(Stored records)
★ ★ ★

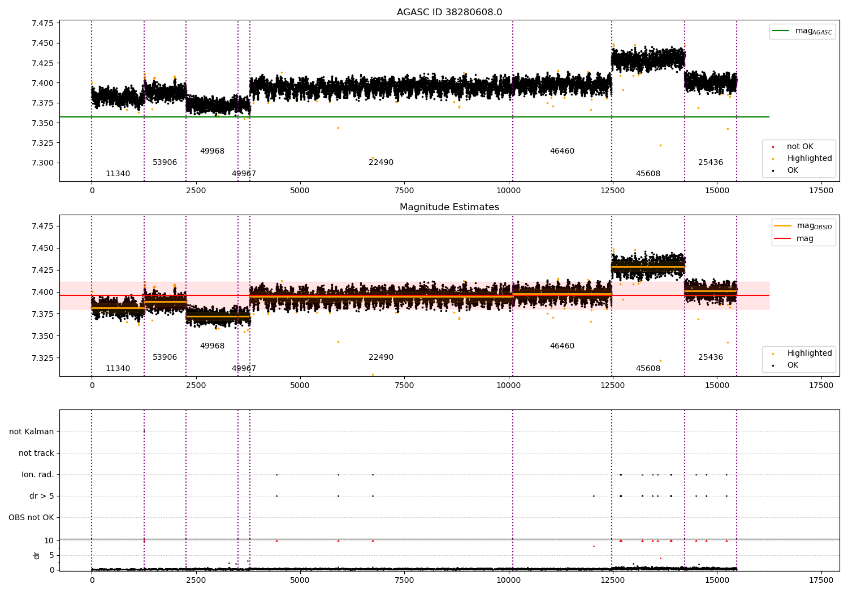
Task: Click the 'AGASC ID 38280608.0' title
Action: click(449, 12)
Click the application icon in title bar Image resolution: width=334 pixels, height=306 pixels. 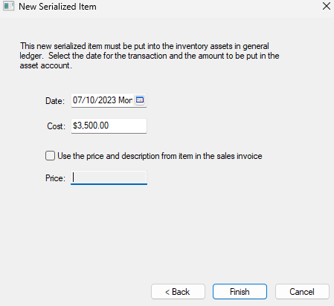coord(8,6)
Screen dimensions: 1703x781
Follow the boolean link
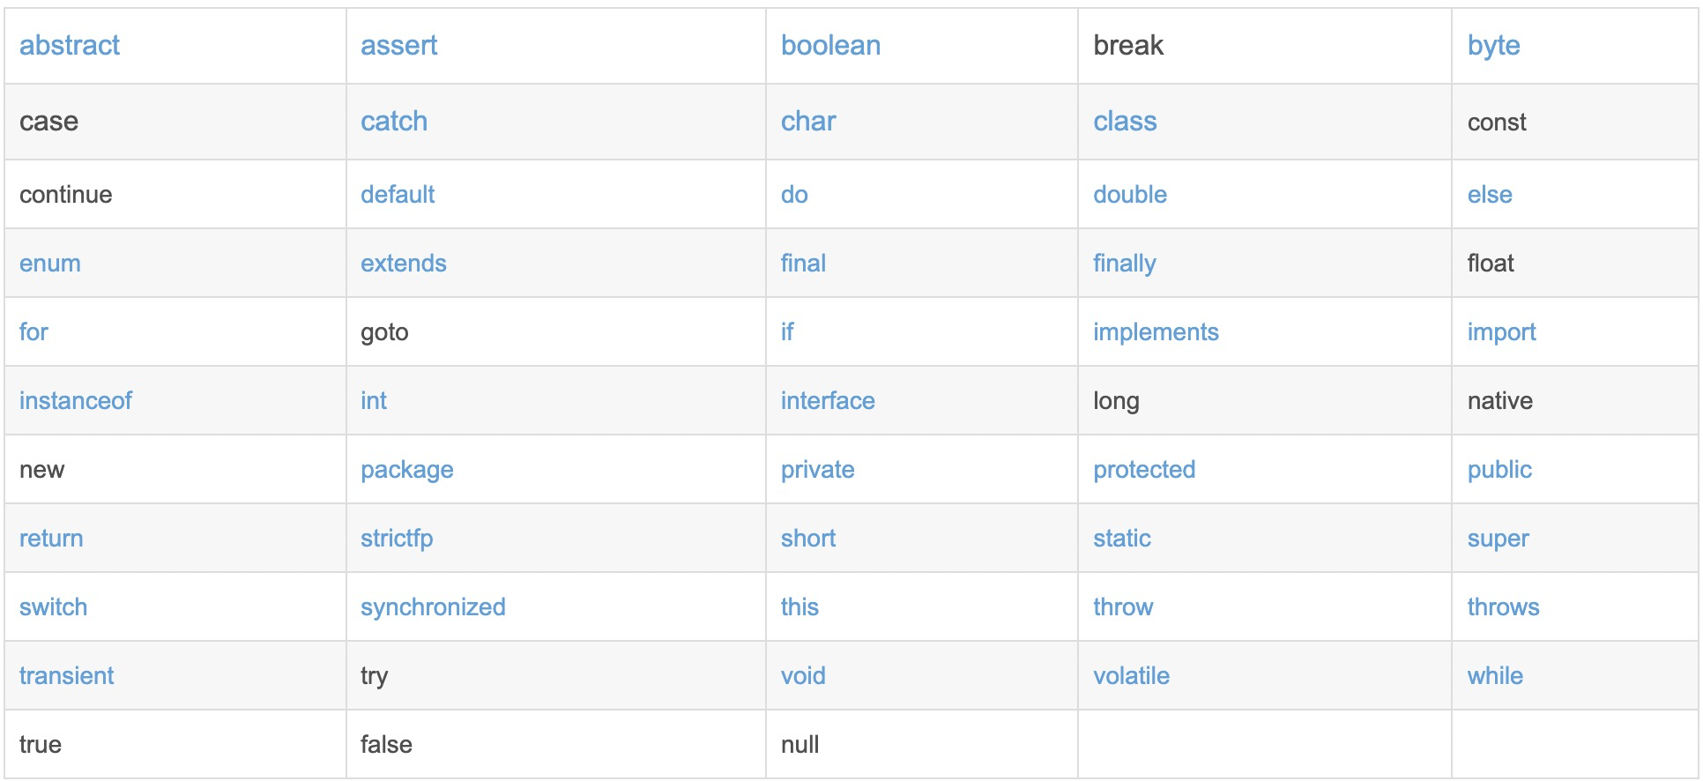830,46
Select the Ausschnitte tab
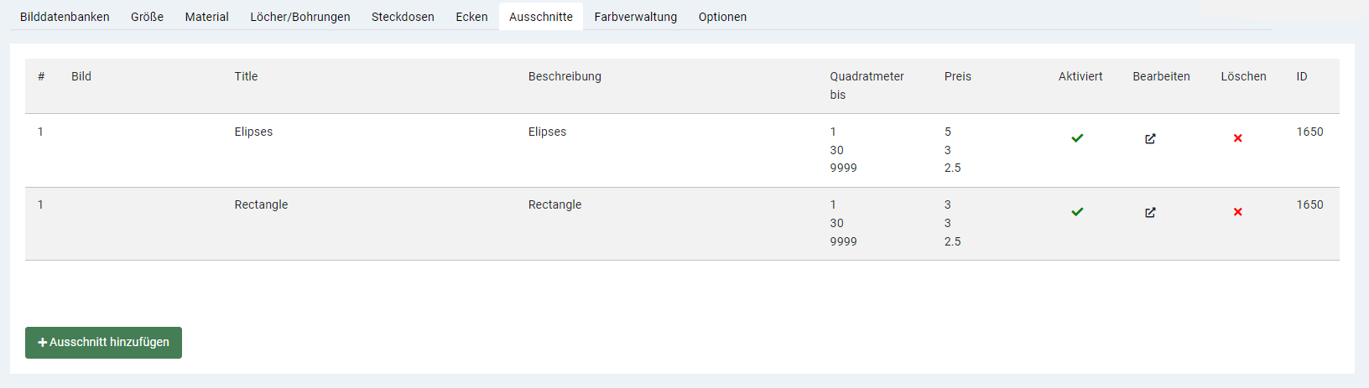This screenshot has height=388, width=1369. pyautogui.click(x=541, y=17)
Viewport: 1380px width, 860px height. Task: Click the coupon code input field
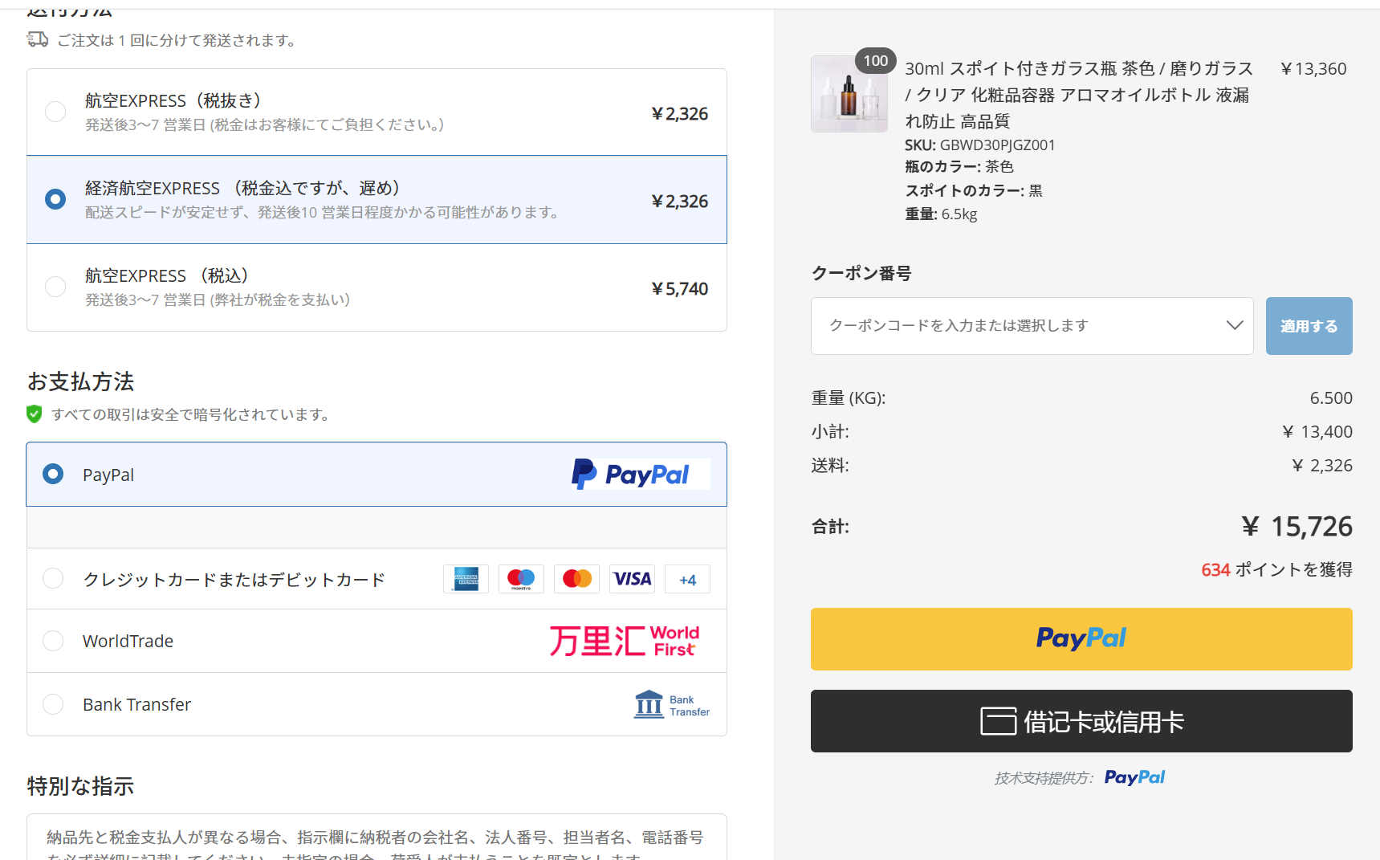(x=1032, y=326)
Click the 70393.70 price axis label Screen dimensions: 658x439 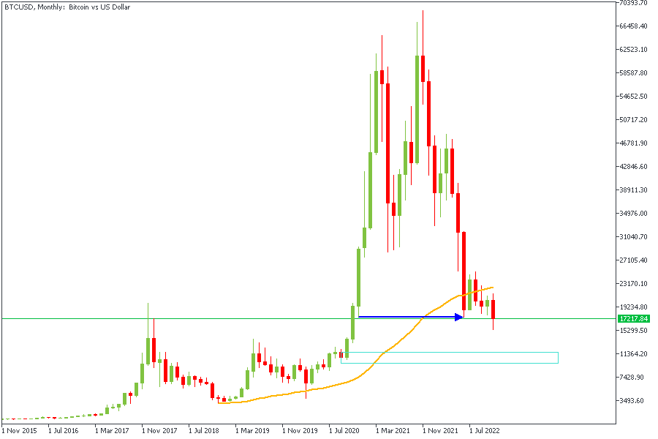(633, 3)
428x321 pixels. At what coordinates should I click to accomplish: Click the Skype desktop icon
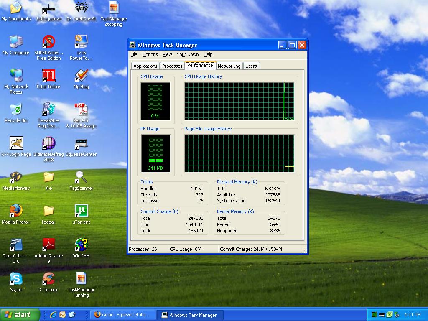tap(16, 279)
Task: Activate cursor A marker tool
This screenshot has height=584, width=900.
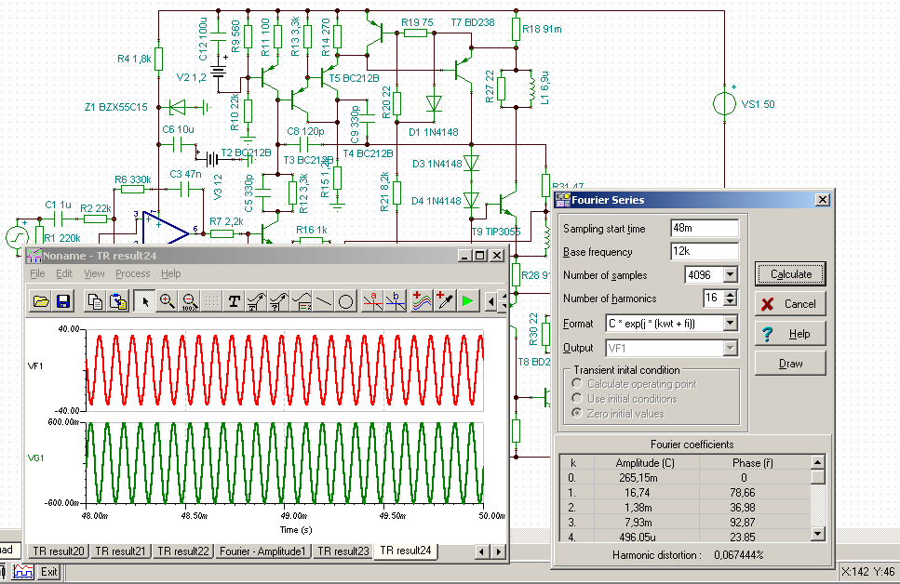Action: click(372, 301)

★ ★ ★

**Assignment**
Write out only the lines from the one that contains "Task: Activate cursor A marker tool" through the last line of the records above, both included, word for word and without the pictures.

**Task result**
Task: Activate cursor A marker tool
This screenshot has height=584, width=900.
Action: click(372, 301)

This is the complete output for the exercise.